Edited by NBooth, 27 February 2012 - 01:49 PM.
#9
Posted 03 March 2012 - 08:32 PM
NBooth, on 27 February 2012 - 12:52 PM, said:
Just updating to say that I finished A Sentimental Journey--it's a very easy read, especially compared to Tristram Shandy--and it's pretty great. In discussing it with some other people in the program at UA, it seems that poor Yorick comes in for a lot of dislike nowadays. It's true--he's a fool, a womanizer (or, rather, a flirt), and often mixes the sensual with the sentimental [in the non-pejorative, 18th Century sense], but that's what Sterne's all about. As Tim Parnell observes in his introduction to the Oxford World's Classics edition, "For Sterne, the traditional separation of love into two kinds--agape (non-sexual love) and eros (desire)--cannot be strictly maintained" (xxviii).
Just so. There's something very generous about Sterne that is likely to offend both prudes and libertines. He's an author who has room in his work for Uncle Toby to release a fly and fight in battle--the author is aware of the irony, but he is not willing to either explain it or alter it into acceptability.
In that way, Journey is of a piece with Tristram Shandy, and I think that together they speak to a far more complex view of human nature than we are [sometimes] prone to.

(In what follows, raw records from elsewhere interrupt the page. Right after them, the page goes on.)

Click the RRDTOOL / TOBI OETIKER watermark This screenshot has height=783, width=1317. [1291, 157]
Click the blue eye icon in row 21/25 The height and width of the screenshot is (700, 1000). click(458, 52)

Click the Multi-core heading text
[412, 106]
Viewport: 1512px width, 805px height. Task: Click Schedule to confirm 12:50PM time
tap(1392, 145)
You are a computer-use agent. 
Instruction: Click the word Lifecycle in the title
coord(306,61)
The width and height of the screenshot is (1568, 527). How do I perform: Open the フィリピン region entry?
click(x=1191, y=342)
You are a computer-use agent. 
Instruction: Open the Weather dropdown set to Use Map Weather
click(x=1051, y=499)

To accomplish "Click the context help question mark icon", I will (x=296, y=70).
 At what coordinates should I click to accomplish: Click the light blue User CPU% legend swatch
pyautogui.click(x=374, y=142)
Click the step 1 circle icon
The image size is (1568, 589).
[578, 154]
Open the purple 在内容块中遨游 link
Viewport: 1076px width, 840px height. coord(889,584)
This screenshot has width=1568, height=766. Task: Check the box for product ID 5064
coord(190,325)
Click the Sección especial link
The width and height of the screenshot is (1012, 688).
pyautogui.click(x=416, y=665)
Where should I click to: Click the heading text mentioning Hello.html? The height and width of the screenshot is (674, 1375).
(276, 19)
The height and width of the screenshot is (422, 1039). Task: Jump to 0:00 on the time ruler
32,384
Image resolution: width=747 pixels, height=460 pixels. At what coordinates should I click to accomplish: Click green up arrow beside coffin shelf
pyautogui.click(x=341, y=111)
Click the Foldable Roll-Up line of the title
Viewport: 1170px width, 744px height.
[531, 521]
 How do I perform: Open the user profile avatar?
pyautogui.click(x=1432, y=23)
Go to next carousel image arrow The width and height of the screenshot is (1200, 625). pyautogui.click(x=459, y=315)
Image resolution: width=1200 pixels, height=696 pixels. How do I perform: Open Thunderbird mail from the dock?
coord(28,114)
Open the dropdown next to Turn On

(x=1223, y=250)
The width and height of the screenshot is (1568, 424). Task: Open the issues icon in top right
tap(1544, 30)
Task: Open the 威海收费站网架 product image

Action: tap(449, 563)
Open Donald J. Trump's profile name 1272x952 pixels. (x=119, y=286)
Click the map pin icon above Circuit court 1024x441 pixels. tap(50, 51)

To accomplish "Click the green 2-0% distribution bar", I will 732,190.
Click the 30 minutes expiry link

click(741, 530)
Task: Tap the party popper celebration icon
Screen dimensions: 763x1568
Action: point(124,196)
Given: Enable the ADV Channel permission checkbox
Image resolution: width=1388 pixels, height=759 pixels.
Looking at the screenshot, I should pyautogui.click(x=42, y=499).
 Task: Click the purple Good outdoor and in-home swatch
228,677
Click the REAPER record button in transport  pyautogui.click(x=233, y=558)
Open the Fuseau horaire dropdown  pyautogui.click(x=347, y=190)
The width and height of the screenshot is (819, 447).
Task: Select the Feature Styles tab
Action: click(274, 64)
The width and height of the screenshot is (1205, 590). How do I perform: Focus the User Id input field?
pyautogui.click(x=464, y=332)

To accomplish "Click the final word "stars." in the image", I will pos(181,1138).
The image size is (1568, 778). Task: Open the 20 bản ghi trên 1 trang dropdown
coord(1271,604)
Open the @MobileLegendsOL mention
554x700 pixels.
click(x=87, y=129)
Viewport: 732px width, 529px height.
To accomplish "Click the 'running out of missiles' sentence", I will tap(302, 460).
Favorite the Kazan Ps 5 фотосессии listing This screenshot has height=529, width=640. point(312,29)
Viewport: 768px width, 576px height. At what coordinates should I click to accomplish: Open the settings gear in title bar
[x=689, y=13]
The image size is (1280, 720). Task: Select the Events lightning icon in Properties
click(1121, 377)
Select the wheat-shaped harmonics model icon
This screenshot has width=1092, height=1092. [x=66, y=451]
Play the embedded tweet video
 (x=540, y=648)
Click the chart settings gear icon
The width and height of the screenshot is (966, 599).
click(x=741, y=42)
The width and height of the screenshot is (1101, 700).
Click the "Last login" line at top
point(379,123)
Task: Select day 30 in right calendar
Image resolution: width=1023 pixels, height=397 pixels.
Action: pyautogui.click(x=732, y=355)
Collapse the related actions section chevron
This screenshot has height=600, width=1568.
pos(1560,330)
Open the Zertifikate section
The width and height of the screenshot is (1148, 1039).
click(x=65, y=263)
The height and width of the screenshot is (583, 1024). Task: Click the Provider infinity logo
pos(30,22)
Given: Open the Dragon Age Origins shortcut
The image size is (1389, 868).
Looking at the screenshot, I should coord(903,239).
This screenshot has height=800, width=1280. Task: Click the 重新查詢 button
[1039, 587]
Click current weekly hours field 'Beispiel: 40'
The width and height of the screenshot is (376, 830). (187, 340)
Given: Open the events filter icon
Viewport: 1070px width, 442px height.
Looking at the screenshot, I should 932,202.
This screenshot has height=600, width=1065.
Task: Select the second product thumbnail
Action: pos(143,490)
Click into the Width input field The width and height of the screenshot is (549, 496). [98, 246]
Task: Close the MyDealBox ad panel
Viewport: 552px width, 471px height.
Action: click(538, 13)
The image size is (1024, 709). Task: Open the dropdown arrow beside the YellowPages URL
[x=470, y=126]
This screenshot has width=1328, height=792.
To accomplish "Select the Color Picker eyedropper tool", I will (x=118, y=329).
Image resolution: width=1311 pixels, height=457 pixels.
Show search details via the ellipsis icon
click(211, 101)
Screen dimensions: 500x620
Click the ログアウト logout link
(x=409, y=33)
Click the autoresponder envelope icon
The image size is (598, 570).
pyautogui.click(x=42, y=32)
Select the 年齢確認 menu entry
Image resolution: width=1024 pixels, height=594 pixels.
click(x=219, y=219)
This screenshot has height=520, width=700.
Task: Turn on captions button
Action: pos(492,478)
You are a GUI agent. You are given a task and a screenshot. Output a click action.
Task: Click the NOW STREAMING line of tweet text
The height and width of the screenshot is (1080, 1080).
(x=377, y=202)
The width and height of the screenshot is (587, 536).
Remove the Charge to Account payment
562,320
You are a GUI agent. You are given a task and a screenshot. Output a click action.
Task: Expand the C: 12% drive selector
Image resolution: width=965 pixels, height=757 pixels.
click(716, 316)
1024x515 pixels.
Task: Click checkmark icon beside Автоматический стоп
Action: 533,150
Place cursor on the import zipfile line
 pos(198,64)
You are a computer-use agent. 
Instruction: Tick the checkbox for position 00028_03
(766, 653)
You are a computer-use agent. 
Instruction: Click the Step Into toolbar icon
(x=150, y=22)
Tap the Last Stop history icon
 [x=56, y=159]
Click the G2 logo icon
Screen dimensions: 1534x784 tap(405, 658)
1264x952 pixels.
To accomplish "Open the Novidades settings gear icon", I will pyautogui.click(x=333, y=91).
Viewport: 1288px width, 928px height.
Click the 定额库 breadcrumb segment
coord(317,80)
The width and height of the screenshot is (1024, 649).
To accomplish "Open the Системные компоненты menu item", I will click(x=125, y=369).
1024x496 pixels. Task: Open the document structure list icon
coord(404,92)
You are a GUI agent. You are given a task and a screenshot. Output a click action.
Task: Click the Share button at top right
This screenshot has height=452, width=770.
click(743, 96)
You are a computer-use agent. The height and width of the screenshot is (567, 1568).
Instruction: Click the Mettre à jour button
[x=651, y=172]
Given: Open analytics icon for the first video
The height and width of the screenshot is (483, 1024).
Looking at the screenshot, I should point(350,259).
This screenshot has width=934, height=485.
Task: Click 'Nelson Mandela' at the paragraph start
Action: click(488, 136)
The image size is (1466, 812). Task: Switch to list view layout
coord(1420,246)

Edited by NBooth, 03 March 2012 - 10:21 PM.
#10
Posted 23 March 2012 - 07:06 PM
Visual Editions website.
Amazon link. Unfortunately, the "look inside" option doesn't give you a chance to see the really interesting innovations that are mentioned in the Amazon write-up:
Quote
The book's designers, on the other hand, do give a peek inside.
Edited by NBooth, 23 March 2012 - 07:25 PM.
#11
Posted 27 July 2012 - 05:15 PM
Quote
Entering freshmen at the university where I teach are required to read Nicholas Carr’s Pulitzer-finalist The Shallows: What the Internet is Doing to Our Brains. It clocks in at 280 pages, and most students will not finish it.
I’ve got nothing against the hand-wringers — idle hands, etc. — but I’d like to advance a modest defense of the good that can come from the browser’s mindset, and from inattentive dilettantism. Indeed, let me suggest that we can find solace for the dilemma not in studies showing that video games make you smarter, but rather in Laurence Sterne’s The Life and Opinions of Tristram Shandy, Gentleman, a long, obstreperous 18th-century work that Virginia Woolf (author of short, prismatic 20th-century works) called “the greatest of all novels.” Shandy makes the Cervantes/Fielding/Dickens picaresque look like a straight walk down a well-lit road. It is both a challenge to read and a sustained work of jumpy, distracted hilarity. Attention deficit, for Sterne, is not something to be feared in the reader — it is the basis for his process of composition.
Edited by NBooth, 27 July 2012 - 05:16 PM.